I had my first interviews today and they went well. I’ve got a couple more tomorrow. Otherwise, I hit Arrillaga gym for mainly shoulder weights. This evening I went on a 46 minute run including the Dish hill loop. I felt good and went 22 minutes for the Dish gate to gate.
It’s been awhile since I have had any issues worth spouting out, but here are a couple:
- The on mean grading system: Let me preface this by saying that fortunately, grades at Stanford Law School are not that important. They still matter to some degree, but I understand everyone gets a job in the end. That said, there is an important principle involved here. Law schools are supposed to be beacons of justice and fairness – it turns out on-mean grading is anything but just and fair and is instead rather arbitrary and capricious. Maybe I was gullible, but I thought that there was some computer software that took the grades and automatically adjusted them to the mean respective of each other. NOT!! Instead, the professor lays out the exams somewhere and tries to manually create a mean. For a big class, this is almost impossible to accurately produce on the first try. Once the professor submits the grades a computer tabulates all the submitted scores and determines if they fall on the mean (3.4 for Stanford). If it doesn’t, the submission is returned to the professor at which time he/she must adjust the scores. To my great surprise, this usually entails reducing (or less frequently, increasing) a couple scores and then re-submitting. The result is that a few grades get reduced a couple tenths for no justified reason, just to make the mean! The other perverse outcome of the on-mean grading system has to do with the off-mean courses that are available. The incentive is for students to apply for these “off mean” courses, usually by lottery or consent, regardless of what the course is about just because it is “off mean.” The result is a colossal waitlist for virtually all of these courses, leaving many people that have genuine interest in the course somewhere on the waitlist. Fortunately, as people’s schedules shake out, spots open up in many of these courses, but it is definitely a negative reflection of the on-mean system. Whoever came up with the idea of using this measure of grading in law schools across the country needs to be fired.
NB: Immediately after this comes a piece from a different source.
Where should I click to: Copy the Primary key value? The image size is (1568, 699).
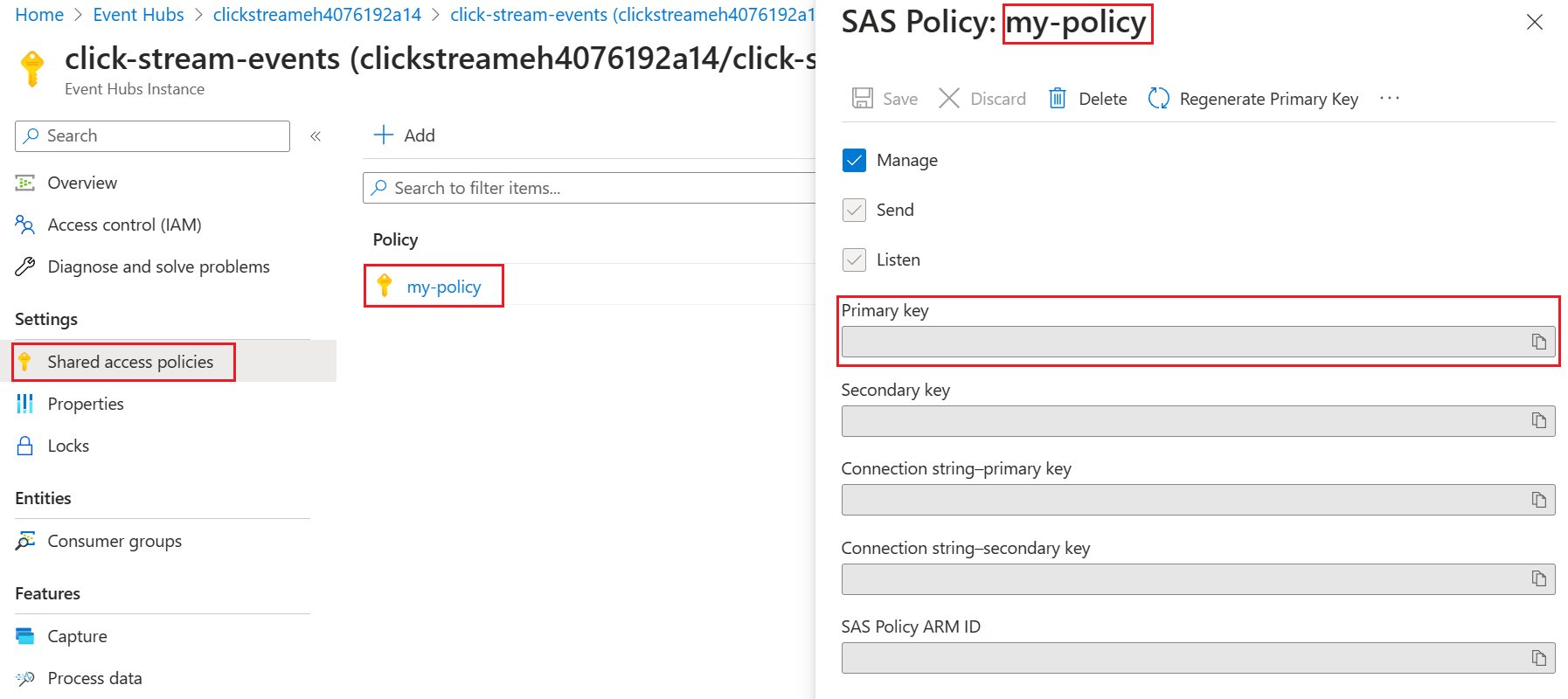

- “Invitation only” firm dinners: The interview system is shaky as is. I mean, how much can you really find out about a person in 20 minutes? Most of the time, you just talk shop for 20 minutes and then move on. I sincerely hope the substance follows the interview. With resume, writing sample, transcript, and references, I imagine someone at the firm reads this material or they meet in committees resulting in an informed decision on which students to callback (invite for a second interview at the firm’s office). This process seems reasonable enough. This is what I thought happened and that’s it – I was gullible again. It turns out some firms give callbacks on the spot and “invitation only” dinners to some interviewees. In this case, the only basis of this decision is a resume and 20 minutes of talking. There is no scrutiny of anything else. It’s pretty difficult to distinguish applicants simply on resume, everybody is accomplished here. Moreover, I suspect very little time is spent reviewing each resume before interview. Since they probably have a quota to fill for dinners, people at the beginning or end of the list could be screwed. I say invite everyone. I don’t know, the whole thing feels a bit elitist and backhanded. I’m going to have to get used to it I guess. Also, I am looking at this from the perspective of the interviewee, which is perhaps skewing my perception. That bottom line still remains: if I were invited to a dinner, I’d be happy to go…
By the way, I had a delicious dinner tonight :)!